EDIT: In response to cheeken's answer, I must note that the intervals cannot be assumed to be regular. As a matter of fact, I can almost guarantee that they are not

In response to requests in comments, I should mention that I am doing this in an attempt to implement fitness-based selection in a genetic algorithm. The algorithm itself is for homework, but the specific implementation is only to improve the runtime for generating experimental data.

inspectorG4dget
  • 110,290
  • 27
  • 149
  • 241
  • 2
    note that after the first `if` the `0.n <=` part of the latter `elif`s is logically redundant. this would make the code faster. – Dan D. Jan 28 '12 at 05:35
  • Do you have a large number of intervals? – Moox Jan 28 '12 at 05:44
  • Could you explain a little more about what you're doing and why? I find it hard to believe that the branching speed here is dominant unless A through F do almost nothing, in which case I'd have a different set of recommendations. – DSM Jan 28 '12 at 05:45
  • Are all the ranges guaranteed to be contiguous when put together, or could it be `.1 < x < .2` and then skip to `.3 < x < .4` with nothing for `.2 < x < .3`? – Chris Lutz Jan 28 '12 at 05:56
  • @ChrisLutz: The intervals are guaranteed to be contiguous – inspectorG4dget Jan 28 '12 at 06:02
  • How many ranges are we talking about, here? If we're talking about hundreds and thousands of random ranges, a binary search (with bins distributed over the discrete ranges, not the values of the ranges) may be your best bet. – cheeken Jan 28 '12 at 06:05
  • @cheeken: I'm working with `10**3` to `10**4` ranges – inspectorG4dget Jan 28 '12 at 06:06
  • 1
    if you're really concerned with speed, I would consider writing that part of the code in c or assembly and then referencing it with python – Joel Cornett Jan 28 '12 at 06:15
  • You are going to write 1000 to 10000 different functions?? – John Machin Jan 28 '12 at 06:32
  • Nono... it's the same function, but with different parameters. The parameters are the values of the `dict`. I should have made that more clear. I have edited the question to reflect this now – inspectorG4dget Jan 28 '12 at 20:11

4 Answers4

12

As others have noted, the best algorithm you're going to get for this is something that's O(log N), not O(1), with something along the lines of a bisection search through a sorted list.

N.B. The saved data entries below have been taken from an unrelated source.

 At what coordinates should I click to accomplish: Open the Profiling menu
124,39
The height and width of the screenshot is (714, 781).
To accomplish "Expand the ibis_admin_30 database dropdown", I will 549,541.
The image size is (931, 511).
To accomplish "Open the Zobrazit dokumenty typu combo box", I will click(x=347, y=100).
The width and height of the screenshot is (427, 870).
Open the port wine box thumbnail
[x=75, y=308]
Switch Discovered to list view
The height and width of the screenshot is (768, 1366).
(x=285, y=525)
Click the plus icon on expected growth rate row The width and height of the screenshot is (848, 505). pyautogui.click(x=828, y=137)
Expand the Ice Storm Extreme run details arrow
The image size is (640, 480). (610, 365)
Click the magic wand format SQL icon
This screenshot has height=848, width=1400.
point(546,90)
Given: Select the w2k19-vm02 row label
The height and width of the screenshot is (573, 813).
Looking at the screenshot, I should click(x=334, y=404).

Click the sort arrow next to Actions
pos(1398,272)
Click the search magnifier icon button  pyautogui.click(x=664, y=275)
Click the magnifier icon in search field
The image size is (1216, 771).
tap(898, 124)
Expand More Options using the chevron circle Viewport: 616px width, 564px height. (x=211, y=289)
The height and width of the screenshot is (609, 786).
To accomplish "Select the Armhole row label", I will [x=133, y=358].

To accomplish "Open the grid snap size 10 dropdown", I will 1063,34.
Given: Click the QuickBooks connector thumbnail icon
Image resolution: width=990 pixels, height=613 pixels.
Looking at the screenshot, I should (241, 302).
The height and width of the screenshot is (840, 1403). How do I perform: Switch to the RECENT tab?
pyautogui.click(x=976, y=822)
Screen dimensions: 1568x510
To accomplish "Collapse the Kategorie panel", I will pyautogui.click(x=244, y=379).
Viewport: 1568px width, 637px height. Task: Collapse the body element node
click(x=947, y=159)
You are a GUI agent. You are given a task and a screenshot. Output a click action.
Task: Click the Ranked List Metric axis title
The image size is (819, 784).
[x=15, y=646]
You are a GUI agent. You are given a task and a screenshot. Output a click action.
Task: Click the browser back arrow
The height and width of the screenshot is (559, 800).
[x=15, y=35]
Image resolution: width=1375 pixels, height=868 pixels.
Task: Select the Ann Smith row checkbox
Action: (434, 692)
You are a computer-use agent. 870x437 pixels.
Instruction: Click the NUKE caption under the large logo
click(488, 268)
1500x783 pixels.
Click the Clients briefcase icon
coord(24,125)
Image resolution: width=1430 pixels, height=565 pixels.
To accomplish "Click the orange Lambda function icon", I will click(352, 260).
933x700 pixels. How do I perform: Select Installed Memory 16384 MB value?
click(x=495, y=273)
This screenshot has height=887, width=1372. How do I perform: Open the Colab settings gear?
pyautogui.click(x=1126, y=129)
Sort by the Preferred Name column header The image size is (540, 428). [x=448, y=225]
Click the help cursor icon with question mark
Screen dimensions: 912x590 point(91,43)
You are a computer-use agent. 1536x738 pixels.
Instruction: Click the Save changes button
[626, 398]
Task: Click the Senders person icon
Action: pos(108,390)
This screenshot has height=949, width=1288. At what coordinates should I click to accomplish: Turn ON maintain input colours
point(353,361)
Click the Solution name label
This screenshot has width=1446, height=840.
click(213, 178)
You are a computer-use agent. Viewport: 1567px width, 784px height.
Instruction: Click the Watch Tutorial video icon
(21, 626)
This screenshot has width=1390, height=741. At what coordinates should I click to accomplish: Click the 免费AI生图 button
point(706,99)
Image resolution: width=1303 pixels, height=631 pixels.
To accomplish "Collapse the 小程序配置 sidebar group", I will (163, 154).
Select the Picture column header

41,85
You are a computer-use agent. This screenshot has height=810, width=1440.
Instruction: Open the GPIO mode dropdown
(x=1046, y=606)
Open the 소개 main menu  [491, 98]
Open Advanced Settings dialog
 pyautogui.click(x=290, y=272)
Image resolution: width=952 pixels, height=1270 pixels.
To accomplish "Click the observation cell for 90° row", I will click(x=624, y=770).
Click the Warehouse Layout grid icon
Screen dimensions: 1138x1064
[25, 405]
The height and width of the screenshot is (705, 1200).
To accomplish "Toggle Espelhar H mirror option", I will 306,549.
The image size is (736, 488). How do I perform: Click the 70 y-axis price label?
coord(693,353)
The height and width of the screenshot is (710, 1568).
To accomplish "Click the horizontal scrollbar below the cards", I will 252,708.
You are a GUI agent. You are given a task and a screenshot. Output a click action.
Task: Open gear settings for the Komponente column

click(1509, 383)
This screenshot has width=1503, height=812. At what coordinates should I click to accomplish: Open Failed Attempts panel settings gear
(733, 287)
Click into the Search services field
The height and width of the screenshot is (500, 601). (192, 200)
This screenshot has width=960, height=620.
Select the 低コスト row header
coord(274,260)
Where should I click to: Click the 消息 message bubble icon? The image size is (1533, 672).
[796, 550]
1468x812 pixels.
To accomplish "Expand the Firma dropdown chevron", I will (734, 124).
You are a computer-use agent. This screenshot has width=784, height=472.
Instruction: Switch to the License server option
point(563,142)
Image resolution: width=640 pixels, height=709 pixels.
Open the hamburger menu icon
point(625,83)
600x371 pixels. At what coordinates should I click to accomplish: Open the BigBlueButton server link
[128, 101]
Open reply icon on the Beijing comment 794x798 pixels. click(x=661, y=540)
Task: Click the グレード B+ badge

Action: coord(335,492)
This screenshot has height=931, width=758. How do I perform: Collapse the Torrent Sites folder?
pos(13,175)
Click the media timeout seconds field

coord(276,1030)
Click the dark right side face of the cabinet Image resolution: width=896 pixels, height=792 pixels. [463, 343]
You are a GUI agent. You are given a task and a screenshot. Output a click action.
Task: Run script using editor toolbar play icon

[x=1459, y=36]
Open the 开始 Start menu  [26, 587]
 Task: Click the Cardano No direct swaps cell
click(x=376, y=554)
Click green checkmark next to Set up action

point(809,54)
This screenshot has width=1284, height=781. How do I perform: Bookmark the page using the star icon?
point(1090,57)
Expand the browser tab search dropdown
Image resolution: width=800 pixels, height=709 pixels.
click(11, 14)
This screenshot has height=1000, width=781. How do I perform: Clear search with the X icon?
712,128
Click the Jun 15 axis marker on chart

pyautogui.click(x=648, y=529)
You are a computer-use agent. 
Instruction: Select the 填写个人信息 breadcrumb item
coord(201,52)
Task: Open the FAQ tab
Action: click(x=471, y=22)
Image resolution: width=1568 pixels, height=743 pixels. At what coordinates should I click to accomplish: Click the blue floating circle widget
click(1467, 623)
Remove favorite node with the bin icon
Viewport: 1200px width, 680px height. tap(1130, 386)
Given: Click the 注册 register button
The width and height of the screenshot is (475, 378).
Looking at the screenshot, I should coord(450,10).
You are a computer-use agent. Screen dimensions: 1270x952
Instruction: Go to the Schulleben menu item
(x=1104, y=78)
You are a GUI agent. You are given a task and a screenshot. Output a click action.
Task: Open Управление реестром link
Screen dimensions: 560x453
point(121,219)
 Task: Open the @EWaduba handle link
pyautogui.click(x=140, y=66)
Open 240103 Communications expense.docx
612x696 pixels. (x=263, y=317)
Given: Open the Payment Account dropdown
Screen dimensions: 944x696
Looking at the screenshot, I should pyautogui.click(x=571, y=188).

The easiest way to do this in Python is with the bisect standard module, http://docs.python.org/library/bisect.html. Note, in particular, the example in section 8.5.2 there, on doing numeric table lookups -- it's exactly what you are doing:

>>> def grade(score, breakpoints=[60, 70, 80, 90], grades='FDCBA'):
...     i = bisect(breakpoints, score)
...     return grades[i]
...
>>> [grade(score) for score in [33, 99, 77, 70, 89, 90, 100]]
['F', 'A', 'C', 'C', 'B', 'A', 'A']

Replace the grades string with a list of functions, the breakpoints list with your list of lower thresholds, and there you go.

Brooks Moses
  • 9,267
  • 2
  • 33
  • 57
4

You don't necessarily need to hash an entire range of values. For example, in the scale given above, if you were given 0.15, you can round it up to the 0.2 (the first digit after decimal point), and hash 0.2 instead.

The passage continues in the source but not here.